En octobre, à la rentrée de Jarach, je retrouverai avec plaisir Suzanne et Marcelle. Bronzées par le soleil, elles avaient embellies, étaient devenues encore plus féminines, ce qui contrastait avec ce que je ressentais en regardant Béatrice qui depuis ses vacances atlantiques, s’était dotée d’une carrure un peu trop athlétique à mon goût...
Mais alors que je pensais attirer leur attention en raison de ma nouvelle assurance et de mon changement d’allure, je serai fort déçu... Suzanne, émerveillée et transportée de bonheur, m'annonce ses fiançailles avec un certain Jean. Marcelle m'étourdira en me racontant ses flirts… Quant à Béatrice dont je pensais pouvoir afficher ostensiblement la conquête, elle m’impose une réserve discrète...
Contrarié, je l'observe sans indulgence, ne comprenant pas qu'en deux mois elle ait pu à ce point changer... A moins que ce ne soit moi ? Certes, elle est encore très bien, mais à l’évidence, maintenant ce n'est plus la plus belle des jeunes filles que je connais !
La plus belle, de loin, c'était bien sûr ma blonde Laurette, aux lèvres si sensuelles et au corps de tanagra !
Première manifestation chez moi, d'une ingratitude qui brûle un jour, ce qu'il a adoré la veille...
Autre surprise à Jarach, l'effectif a considérablement augmenté ! Il y a une petite foule dans le hall d'entrée, qui compte autant de visages nouveaux que de visages reconnus, et surtout, une proportion beaucoup plus importante de garçons, des presque jeunes hommes...
A l'évidence, ils sont tous d'un bon milieu parisien.
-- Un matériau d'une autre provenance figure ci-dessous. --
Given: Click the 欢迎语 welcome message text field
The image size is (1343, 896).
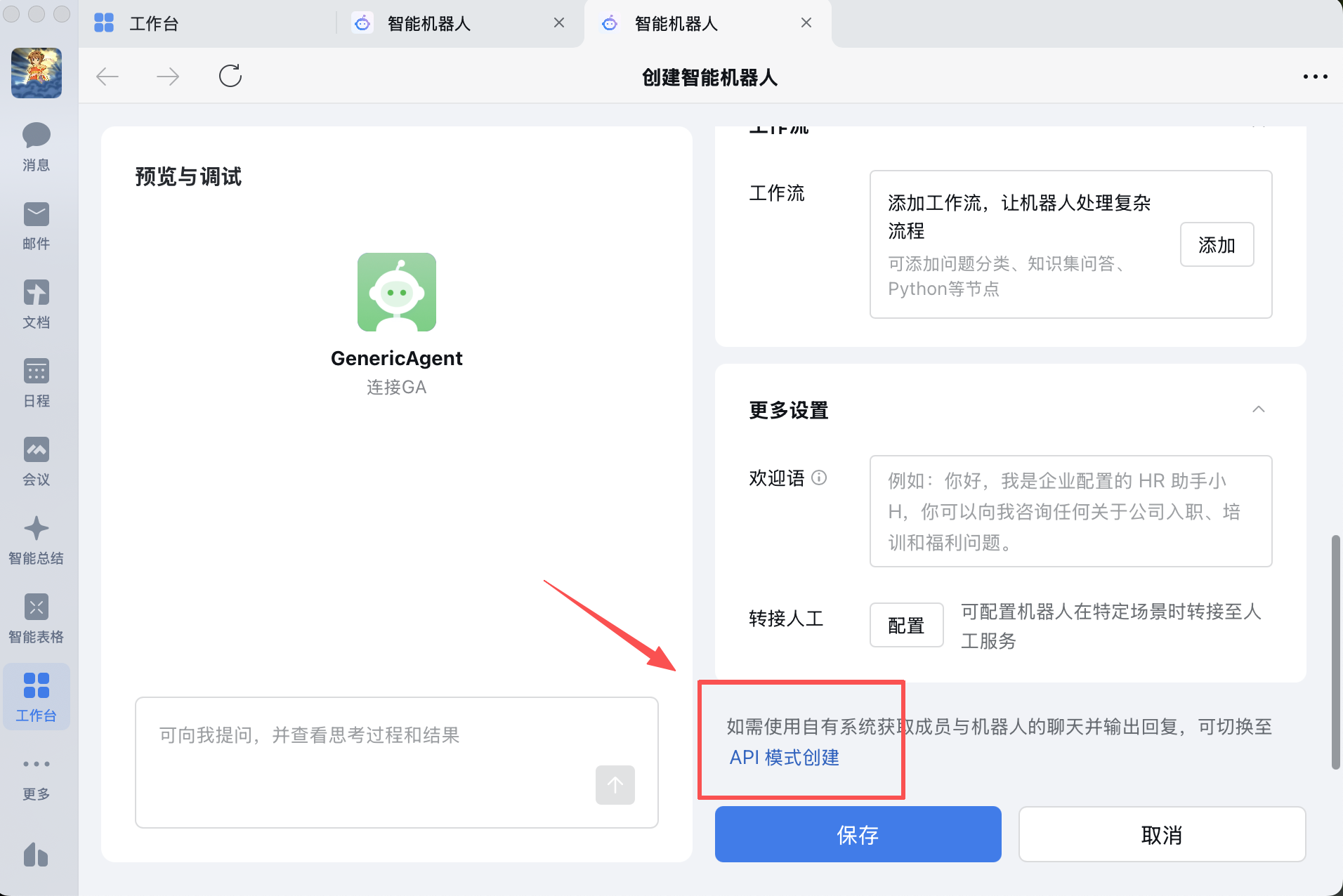Looking at the screenshot, I should pos(1070,511).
Elégants, assurés, coiffure moderne, "branchés" (mais le terme n'existait pas encore). Désormais, nous sommes à égalité de nombre avec les filles. Celles-ci, provoquant l’attention de nouveaux venus, volettent, pépient, très excitées et les yeux brillants.
Alors que je comptais faire un petit triomphe - le sport m'ayant étoffé les épaules, mes succès amoureux enhardi le regard - je dois reconnaître que je suis totalement éclipsé par ces nouveaux arrivants, vers lesquels convergent tous les regards des filles.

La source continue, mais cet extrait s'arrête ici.